そのため、工事を依頼する際は「最短で終わる日数」だけでなく、「余裕を持ったスケジュール」を想定しておくことが大切です。さらに、見積もりの詳細をしっかり確認し、必要な工程が省略されていないかを把握することも重要です。

工程ごとに必要な作業をきちんと行うかどうかで、仕上がりや塗装の耐久性が大きく変わるため、手抜きのない施工をしてくれる会社選びが長持ちする屋根塗装につながります。

屋根塗装の傷みを見極めるコツとは?

屋根塗装の傷みを放置せず、大切な住まいを守るためには、傷みのサインを見逃さないことが大切です。

しかし、屋根には頻繁に上がれないため、お住まいの方がサインを見極めることは難しく感じられるでしょう。

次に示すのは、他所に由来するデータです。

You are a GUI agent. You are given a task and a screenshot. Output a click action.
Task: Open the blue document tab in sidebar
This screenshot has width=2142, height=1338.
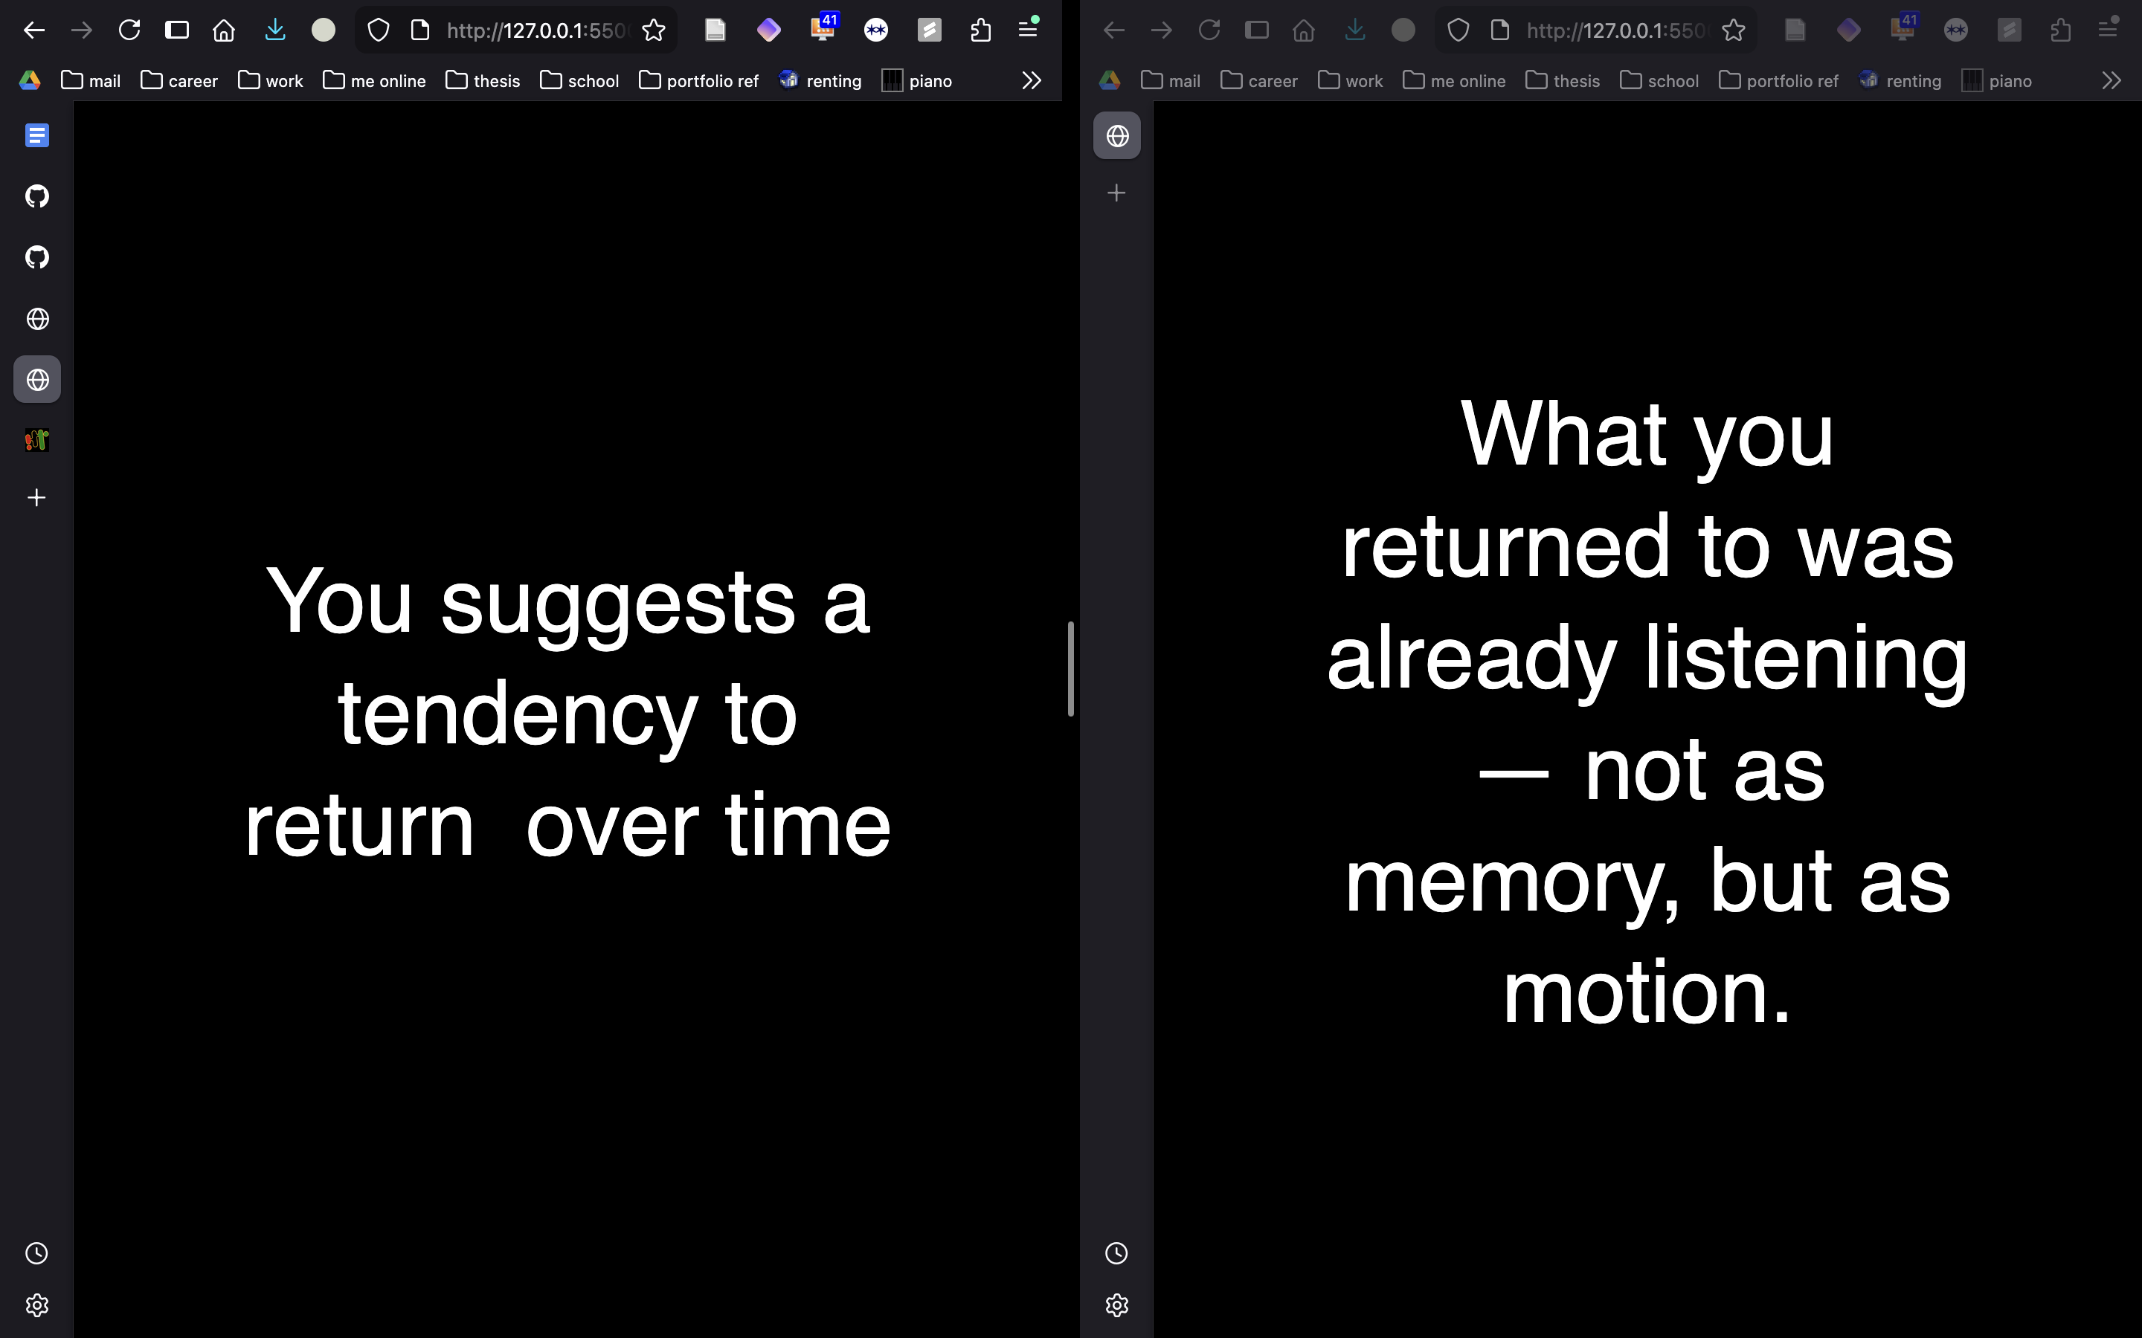[x=36, y=135]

そこで、本章では誰でもできる「屋根塗装の傷みのサイン」の見極め方を紹介します。

塗装が色褪せている

屋根の塗装が傷み始めると、まず現れるサインが「色褪せ」です。

新築時や塗り替え直後の屋根はツヤがあり、鮮やかな色合いを保っていますが、紫外線や雨風にさらされ続けることで徐々に色が薄れ、白っぽく見えるようになります。

白っぽい色の変化は、屋根を離れたところから見ると確認できる場合があります。

特に南向きや日当たりのよい面は傷みが進行しやすく、見た目の美観が損なわれるだけでなく、防水性能の低下が進むため注意が必要です。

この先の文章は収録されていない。